15 noms, 10 mensonges !

De plus en plus souvent, et notamment – même si ce n’est pas exclusif – à cause de l’influence de plus en plus grandissante de Cnews, C8, Pascal Praud et Cyril Hanouna sur les réflexions des militants de droite, le sujet de la collaboration revient n’importe comment sur le tapis, avec notamment ce fameux poncif ridicule cher à la droite antiraciste : “les vrais collabos c’est la gauche et les vrais résistants c’est la droite”.

Ce genre de propos est parfois accompagné de visuels, et notamment de celui-ci sur lequel je suis tombé récemment et qui provoque l’écriture de ce billet.
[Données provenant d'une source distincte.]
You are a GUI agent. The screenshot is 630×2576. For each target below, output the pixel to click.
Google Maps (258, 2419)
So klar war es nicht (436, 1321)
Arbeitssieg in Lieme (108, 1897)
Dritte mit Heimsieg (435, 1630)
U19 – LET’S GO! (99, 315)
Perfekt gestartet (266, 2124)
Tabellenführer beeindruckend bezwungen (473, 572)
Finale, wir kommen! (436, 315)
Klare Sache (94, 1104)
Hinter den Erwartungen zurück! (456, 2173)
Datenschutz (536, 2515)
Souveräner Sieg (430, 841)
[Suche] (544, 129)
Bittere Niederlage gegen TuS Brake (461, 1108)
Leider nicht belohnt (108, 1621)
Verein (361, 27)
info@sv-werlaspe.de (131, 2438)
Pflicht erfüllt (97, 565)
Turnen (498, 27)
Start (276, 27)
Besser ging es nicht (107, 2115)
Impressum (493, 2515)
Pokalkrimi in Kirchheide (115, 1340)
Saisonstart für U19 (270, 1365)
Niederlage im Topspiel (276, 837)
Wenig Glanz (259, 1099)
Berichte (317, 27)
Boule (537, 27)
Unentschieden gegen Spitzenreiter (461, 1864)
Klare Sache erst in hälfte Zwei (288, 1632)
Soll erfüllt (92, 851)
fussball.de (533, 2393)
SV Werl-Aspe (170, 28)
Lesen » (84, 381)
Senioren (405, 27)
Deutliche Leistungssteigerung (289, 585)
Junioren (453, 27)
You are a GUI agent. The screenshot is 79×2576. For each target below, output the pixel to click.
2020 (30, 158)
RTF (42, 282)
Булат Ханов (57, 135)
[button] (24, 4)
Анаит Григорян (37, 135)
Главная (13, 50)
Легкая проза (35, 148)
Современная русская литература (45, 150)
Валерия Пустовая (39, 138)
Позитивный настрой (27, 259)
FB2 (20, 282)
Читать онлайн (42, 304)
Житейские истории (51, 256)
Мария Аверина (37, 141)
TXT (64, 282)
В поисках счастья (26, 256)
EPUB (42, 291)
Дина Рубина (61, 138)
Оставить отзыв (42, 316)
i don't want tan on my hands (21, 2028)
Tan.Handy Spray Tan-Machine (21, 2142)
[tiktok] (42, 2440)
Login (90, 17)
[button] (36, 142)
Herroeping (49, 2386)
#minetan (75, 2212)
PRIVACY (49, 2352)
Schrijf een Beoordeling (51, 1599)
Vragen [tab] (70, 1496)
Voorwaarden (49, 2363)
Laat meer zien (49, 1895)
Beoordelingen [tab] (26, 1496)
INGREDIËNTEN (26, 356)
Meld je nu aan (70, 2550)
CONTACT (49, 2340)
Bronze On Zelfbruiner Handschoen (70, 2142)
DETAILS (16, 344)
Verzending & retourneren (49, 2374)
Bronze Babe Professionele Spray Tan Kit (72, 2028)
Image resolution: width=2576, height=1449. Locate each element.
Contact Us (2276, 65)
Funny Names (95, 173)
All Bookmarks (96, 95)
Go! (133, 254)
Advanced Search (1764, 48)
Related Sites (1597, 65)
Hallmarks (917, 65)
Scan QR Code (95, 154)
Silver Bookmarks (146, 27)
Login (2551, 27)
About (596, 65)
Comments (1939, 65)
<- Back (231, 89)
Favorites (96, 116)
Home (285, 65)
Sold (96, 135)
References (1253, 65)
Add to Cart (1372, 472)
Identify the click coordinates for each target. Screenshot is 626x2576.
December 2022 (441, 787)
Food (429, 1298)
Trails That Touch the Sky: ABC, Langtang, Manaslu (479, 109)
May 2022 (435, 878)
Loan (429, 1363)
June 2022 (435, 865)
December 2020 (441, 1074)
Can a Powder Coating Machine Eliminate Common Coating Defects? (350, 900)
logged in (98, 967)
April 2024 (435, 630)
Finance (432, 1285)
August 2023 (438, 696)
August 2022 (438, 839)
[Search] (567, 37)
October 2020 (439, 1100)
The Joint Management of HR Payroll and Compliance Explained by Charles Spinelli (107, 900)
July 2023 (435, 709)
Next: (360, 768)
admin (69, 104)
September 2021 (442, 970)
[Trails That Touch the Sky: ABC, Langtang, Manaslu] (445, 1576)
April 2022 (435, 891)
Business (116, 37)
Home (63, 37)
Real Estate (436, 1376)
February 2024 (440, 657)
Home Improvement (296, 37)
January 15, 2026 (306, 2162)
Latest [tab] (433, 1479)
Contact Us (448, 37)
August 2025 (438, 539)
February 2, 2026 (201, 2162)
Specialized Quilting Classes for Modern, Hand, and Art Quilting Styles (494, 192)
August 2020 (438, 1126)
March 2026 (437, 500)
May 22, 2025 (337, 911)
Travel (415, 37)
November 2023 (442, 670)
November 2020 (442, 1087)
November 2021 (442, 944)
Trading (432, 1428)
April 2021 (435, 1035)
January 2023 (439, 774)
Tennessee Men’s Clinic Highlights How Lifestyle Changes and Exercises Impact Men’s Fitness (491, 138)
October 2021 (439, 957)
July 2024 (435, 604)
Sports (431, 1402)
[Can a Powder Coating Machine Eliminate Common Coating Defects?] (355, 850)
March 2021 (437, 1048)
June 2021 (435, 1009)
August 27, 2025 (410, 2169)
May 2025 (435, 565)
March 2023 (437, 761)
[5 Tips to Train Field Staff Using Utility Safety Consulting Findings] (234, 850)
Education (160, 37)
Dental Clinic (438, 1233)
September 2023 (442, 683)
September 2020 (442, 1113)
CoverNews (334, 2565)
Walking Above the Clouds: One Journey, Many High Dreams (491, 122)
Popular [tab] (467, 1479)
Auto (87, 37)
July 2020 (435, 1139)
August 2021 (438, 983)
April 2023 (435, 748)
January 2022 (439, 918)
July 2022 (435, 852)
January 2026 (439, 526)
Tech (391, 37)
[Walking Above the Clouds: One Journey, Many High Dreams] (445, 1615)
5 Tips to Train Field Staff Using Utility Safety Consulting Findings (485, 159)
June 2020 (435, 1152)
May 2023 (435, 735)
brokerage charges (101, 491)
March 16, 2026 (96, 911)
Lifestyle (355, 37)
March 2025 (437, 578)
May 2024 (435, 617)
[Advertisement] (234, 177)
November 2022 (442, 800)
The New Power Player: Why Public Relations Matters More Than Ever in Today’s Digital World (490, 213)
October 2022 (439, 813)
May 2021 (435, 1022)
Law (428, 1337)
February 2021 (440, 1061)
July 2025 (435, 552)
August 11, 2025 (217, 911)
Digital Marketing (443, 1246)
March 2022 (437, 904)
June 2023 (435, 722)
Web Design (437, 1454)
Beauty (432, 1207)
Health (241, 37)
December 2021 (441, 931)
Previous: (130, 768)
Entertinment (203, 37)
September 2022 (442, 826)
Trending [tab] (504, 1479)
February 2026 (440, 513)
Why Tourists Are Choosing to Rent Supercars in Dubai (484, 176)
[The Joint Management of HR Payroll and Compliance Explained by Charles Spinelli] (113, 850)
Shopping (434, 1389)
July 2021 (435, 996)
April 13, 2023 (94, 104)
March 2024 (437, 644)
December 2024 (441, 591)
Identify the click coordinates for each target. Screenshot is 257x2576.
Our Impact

Au-delà de l’aspect psychologique assez minable de vouloir absolument être – après coup ! – dans le camp des vainqueurs, je suis en totale opposition avec cette manie qu’a la droite de rejeter la collaboration et le régime de Vichy, car objectivement, depuis 1789, aucun régime ne fut aussi proche du programme idéal d’un parti de droite : interdiction de la franc-maçonnerie, remplacement du très mensonger “liberté-égalité-fraternité” par le très enraciné “travail-famille-patrie”, remplacement de la république corrompue par l’Etat français, remplacement des “droits de l’homme” par les principes de la communauté, etc.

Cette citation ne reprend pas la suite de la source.